WORK REQUEST.
Leaving out every picture, copy the lines of the material below exactly, from the line containing "The image size is (569, 419)." through the line containing "Open the @Morgenglut2008 handle".

________________

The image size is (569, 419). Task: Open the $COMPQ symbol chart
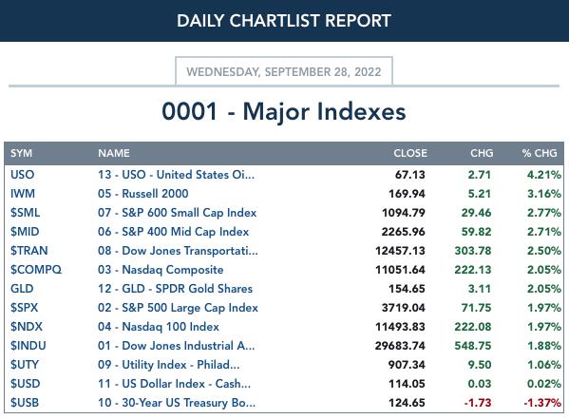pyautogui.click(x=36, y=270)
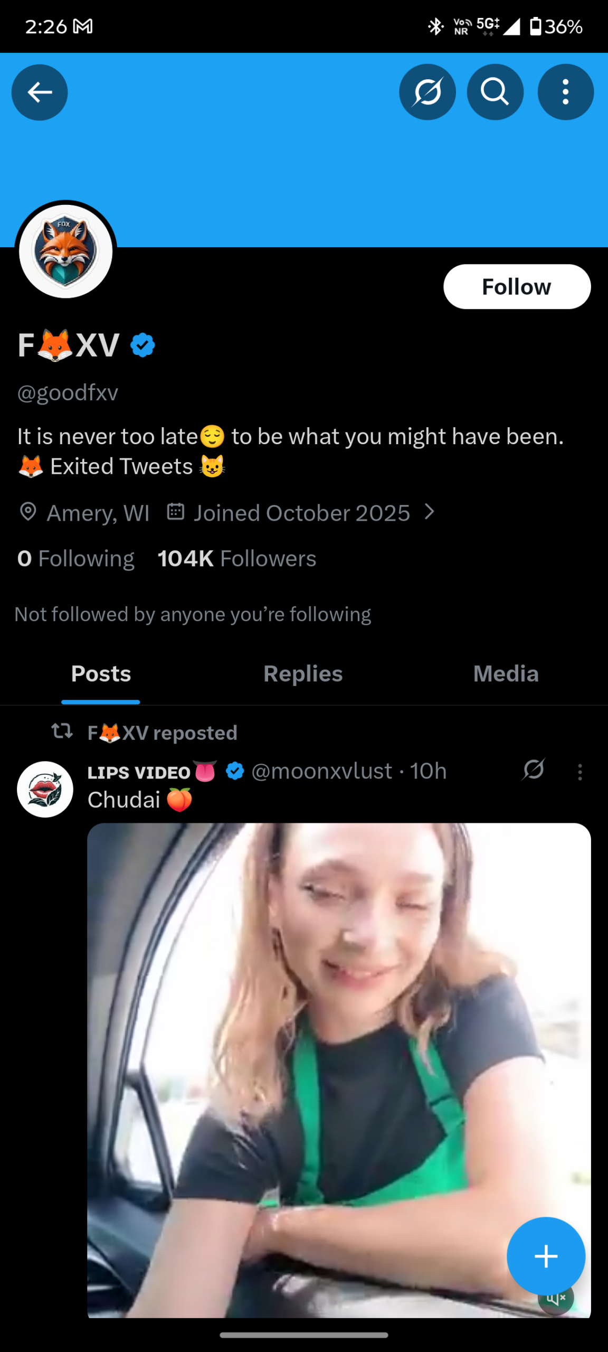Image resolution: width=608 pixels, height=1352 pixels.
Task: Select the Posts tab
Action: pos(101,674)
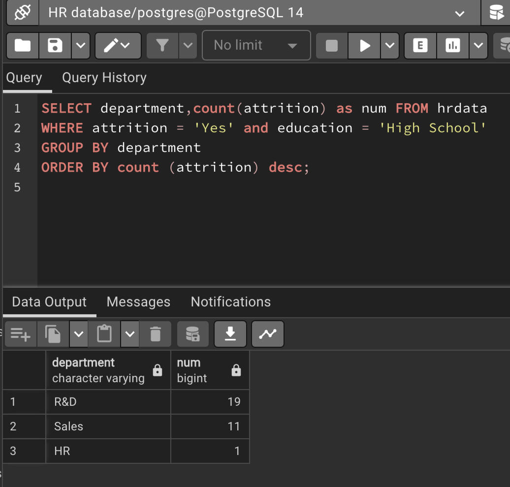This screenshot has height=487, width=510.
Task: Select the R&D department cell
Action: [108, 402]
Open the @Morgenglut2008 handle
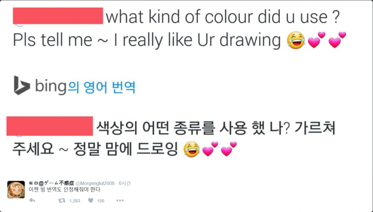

________________

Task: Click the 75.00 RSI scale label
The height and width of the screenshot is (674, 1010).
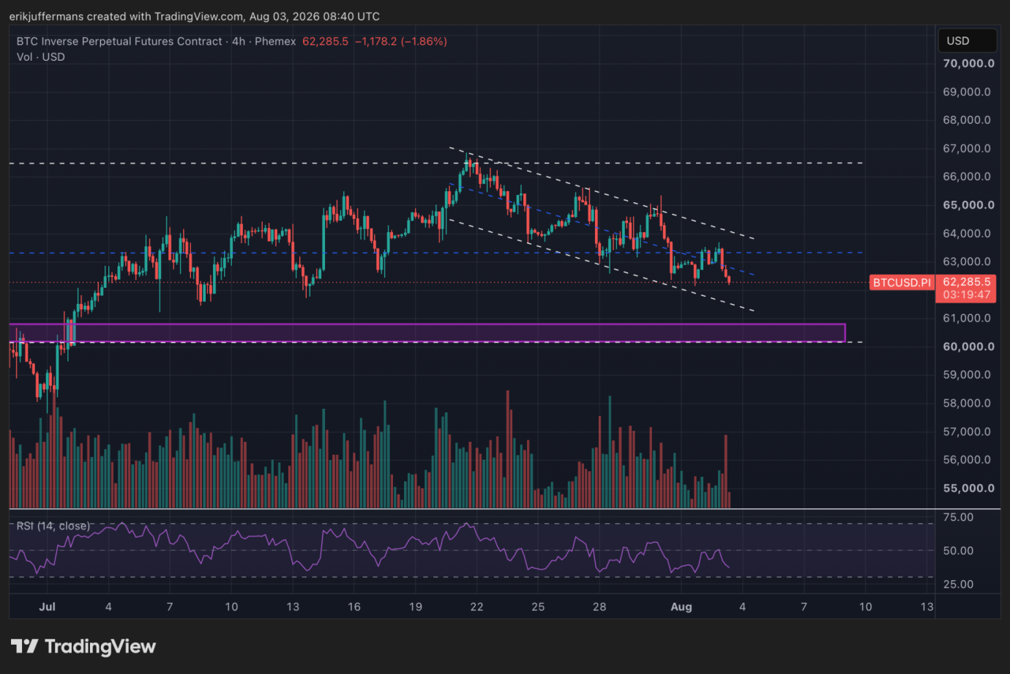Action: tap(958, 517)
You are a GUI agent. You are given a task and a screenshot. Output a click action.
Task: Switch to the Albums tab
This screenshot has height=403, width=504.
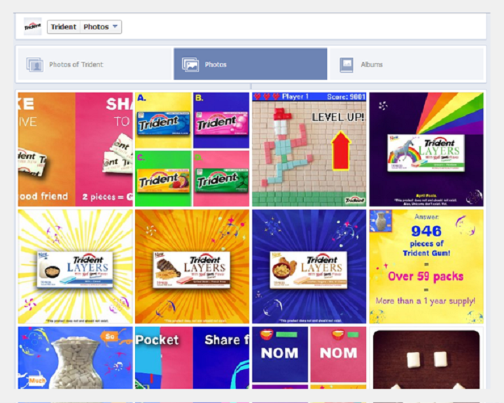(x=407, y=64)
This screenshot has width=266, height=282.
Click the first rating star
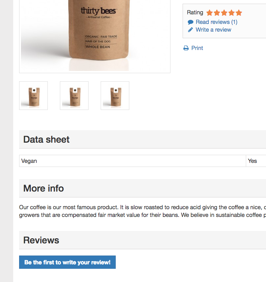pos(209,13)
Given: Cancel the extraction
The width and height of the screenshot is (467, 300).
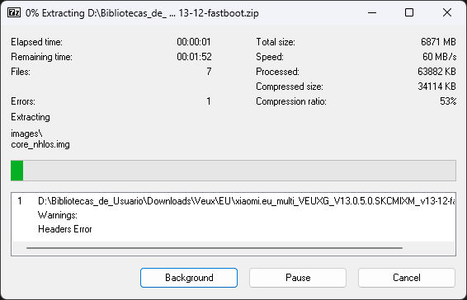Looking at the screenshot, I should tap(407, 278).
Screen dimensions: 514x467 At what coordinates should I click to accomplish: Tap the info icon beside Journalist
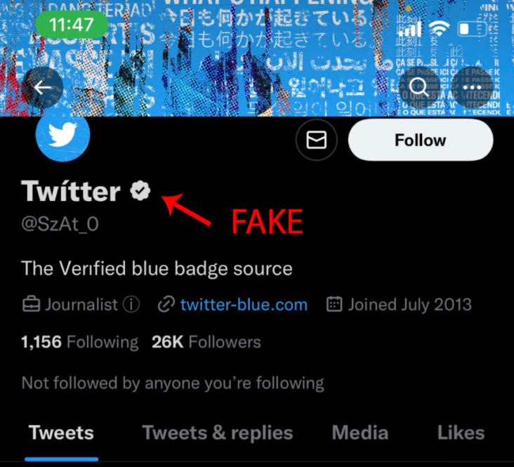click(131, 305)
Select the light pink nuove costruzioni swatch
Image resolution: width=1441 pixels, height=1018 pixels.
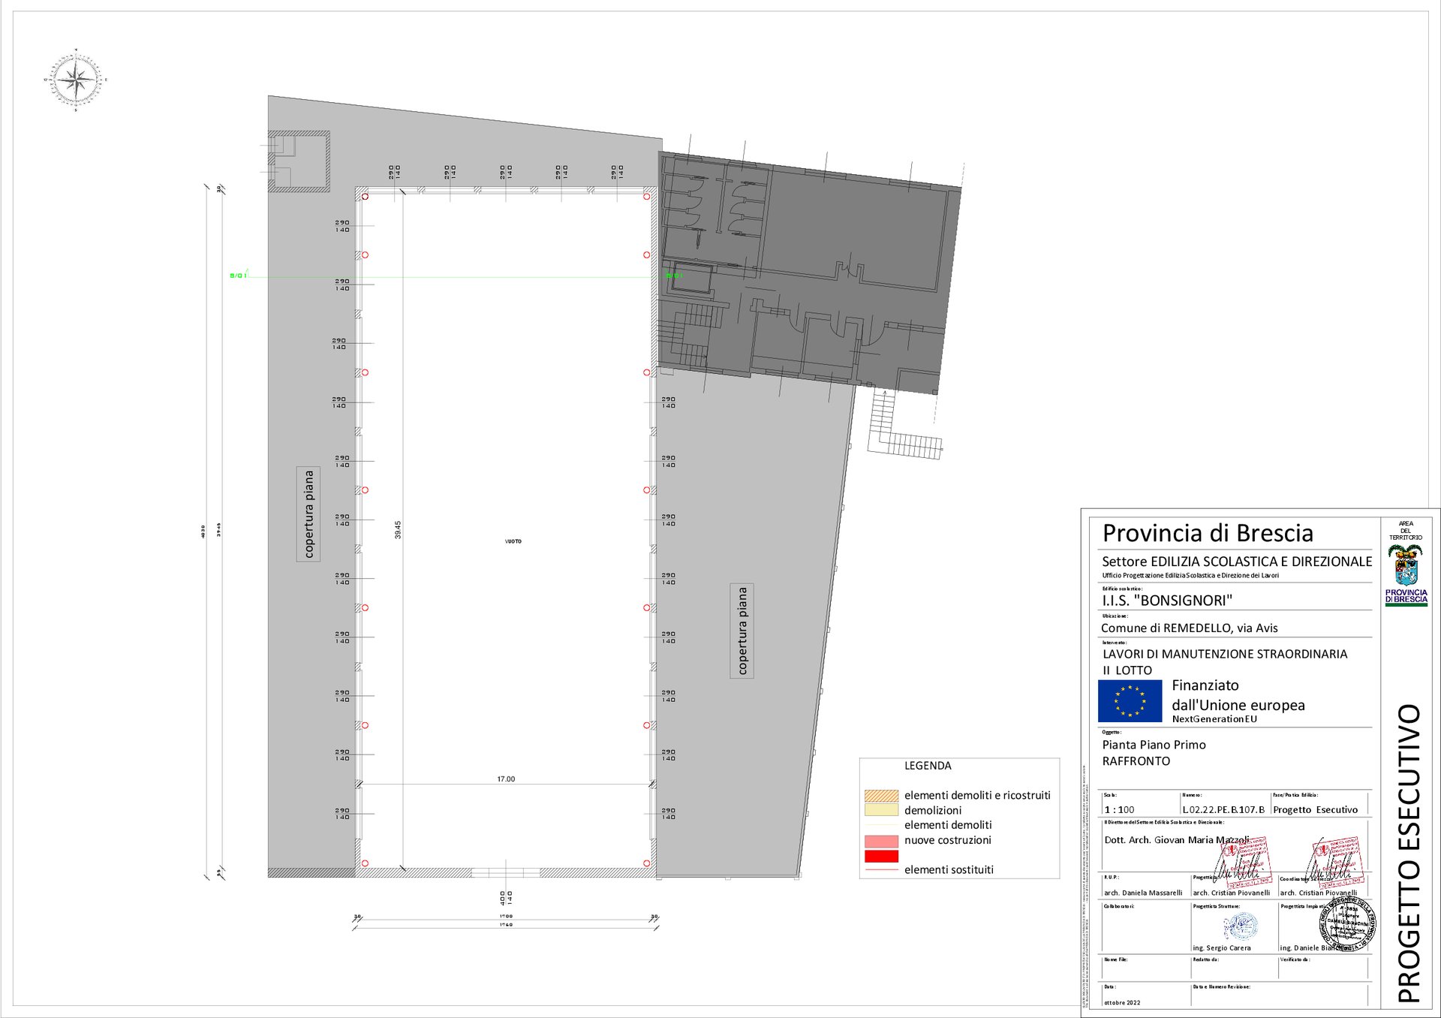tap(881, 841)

________________

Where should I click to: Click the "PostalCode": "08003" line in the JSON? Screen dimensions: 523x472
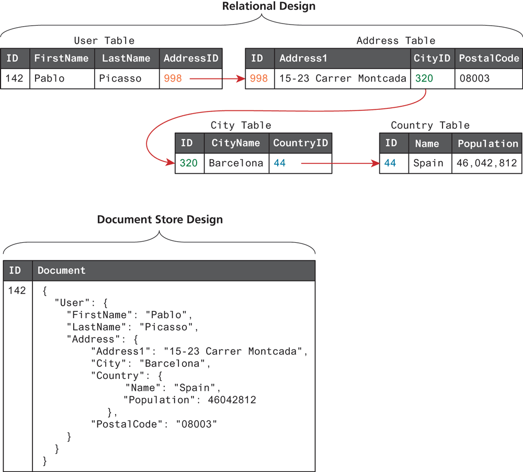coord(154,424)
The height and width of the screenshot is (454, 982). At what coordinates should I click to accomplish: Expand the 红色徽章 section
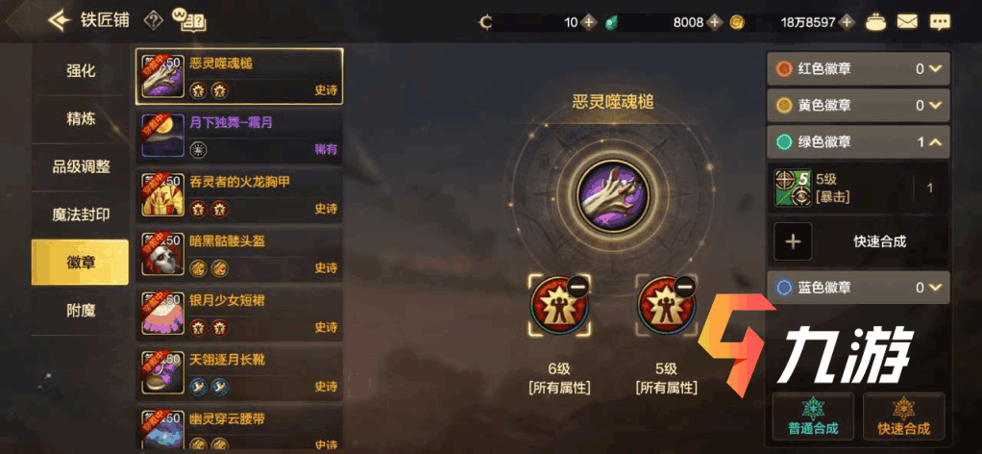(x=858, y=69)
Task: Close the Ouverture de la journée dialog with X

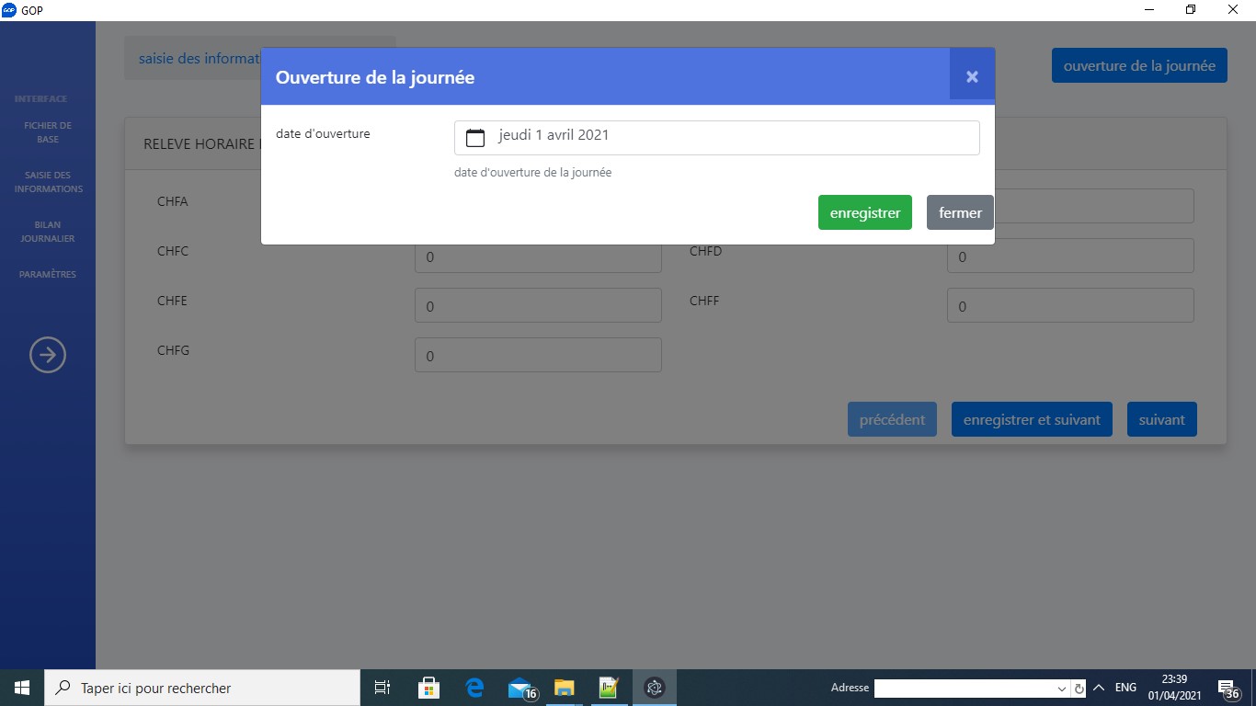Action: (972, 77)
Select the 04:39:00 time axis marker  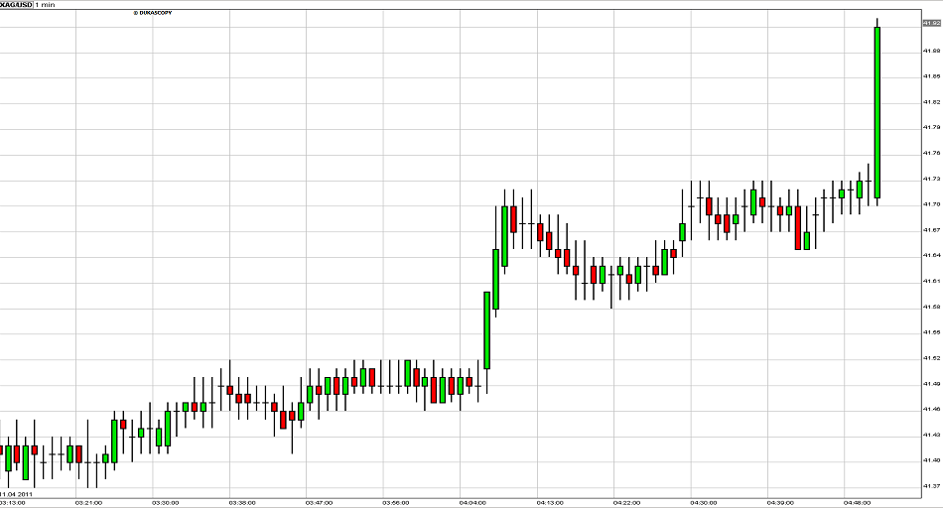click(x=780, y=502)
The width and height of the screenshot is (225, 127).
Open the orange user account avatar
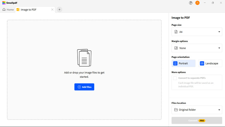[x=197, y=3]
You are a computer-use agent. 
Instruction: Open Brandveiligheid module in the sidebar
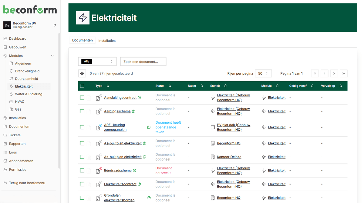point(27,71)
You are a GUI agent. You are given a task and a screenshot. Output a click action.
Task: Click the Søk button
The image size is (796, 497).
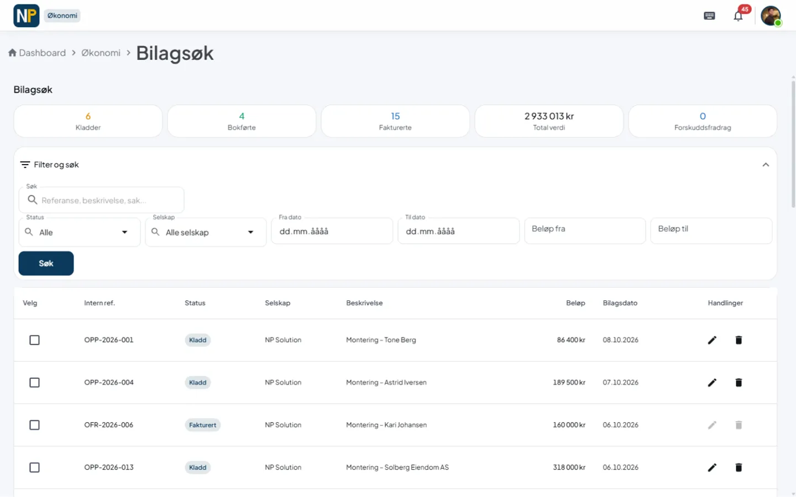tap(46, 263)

________________

TASK OUTPUT.
The image size is (569, 419). Task: Open the $COMPQ symbol chart
pyautogui.click(x=36, y=270)
Image resolution: width=608 pixels, height=1352 pixels.
Task: Select the Posts tab
Action: pos(101,674)
This screenshot has height=487, width=510.
Task: Select the R&D department cell
Action: [108, 402]
Open the @Morgenglut2008 handle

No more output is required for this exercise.